He had seen a house that afternoon with a high garden wall about it a
quarter of a mile away. Wogan ran towards it. The mist was still thick,
but he now began to feel his strength failing. He was wounded in the
shoulder, he was stabbed in the back, and from both wounds the blood was
flowing warm. Moreover, he looked backwards once over his shoulder and
saw a lantern dancing in the road. He kept doggedly running, though his
pace slackened; he heard a shout and an answering shout behind him. He
stumbled onto his knees, picked himself up, and staggered on, labouring
his breath, dizzy. He stumbled again and fell, but as he fell he struck
against the sharp corner of the wall. If he could find an entrance into
the garden beyond that wall! He turned off the road to the left and ran
across a field, keeping close along the side of the wall. He came to
another corner and turned to the right. As he turned he heard voices in
the road. The pursuers had stopped and were searching with the lantern
for traces of his passage. He ran along the back of the wall, feeling
for a projection, a tree, anything which would enable him to climb it.
The wall was smooth, and though the branches of trees swung and creaked
above his head, their stems grew in the garden upon the other side. He
was pouring with sweat, his breath whistled, in his ears he had the
sound of innumerable armies marching across the earth, but he stumbled
on. And at last, though his right side brushed against the wall, he none
the less struck against it also with his chest. He was too dazed for the
moment to understand what had happened; all the breath he had left was
knocked clean out of his body; he dropped in a huddle on the ground.

In a little he recovered his breath; he listened and could no longer
hear any sound of voices; he began to consider. He reached a hand out in
front of him and touched the wall; he reached out a hand to the right of
him and touched the wall again. The wall projected then abruptly and
made a right angle.

Now Wogan had spent his boyhood at Rathcoffey among cliffs and rocks.
This wall, he reflected, could not be more than twelve feet high. Would
his strength last out? He came to the conclusion that it must.
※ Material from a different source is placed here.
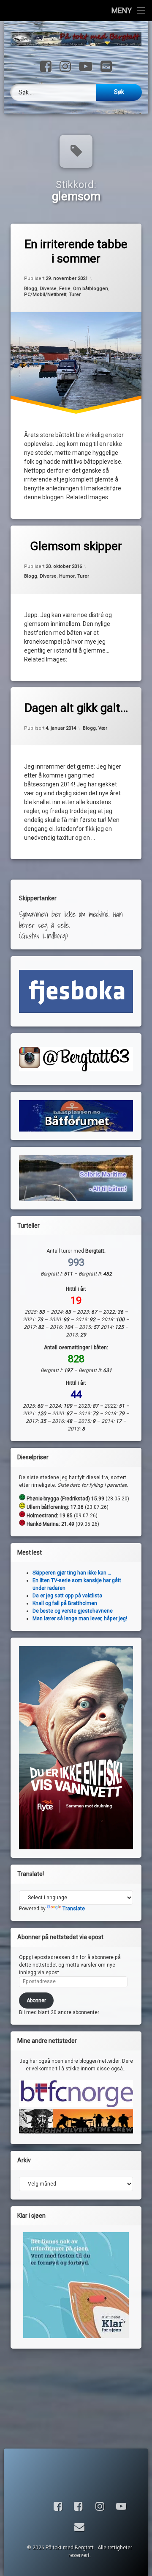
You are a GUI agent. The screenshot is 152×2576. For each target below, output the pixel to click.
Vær (102, 728)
He took off his heavy boots and flung them one by one over the wall.
Then he pulled off his coat at the cost of some pain and an added
weakness, for the coat was stuck to his wounds and had roughly staunched
them. He could feel the blood again soaking his shirt. There was all the
more need, then, for hurry. He stood up, jammed his back into the angle
of the wall, stretched out his arms on each side, pressing with his
elbows and hands, and then bending his knees crossed his legs tailor
fashion, and set the soles of his stockinged feet firmly against the
bricks on each side. He was thus seated as it were upon nothing, but
retaining his position by the pressure of his arms and feet and his
whole body. Still retaining this position, very slowly, very
laboriously, he worked himself up the angle, stopping now and then to
regain his breath, now and then slipping back an inch. But he mounted
towards the top, and after a while the back of his head no longer
touched the bricks. His head was above the coping of the wall.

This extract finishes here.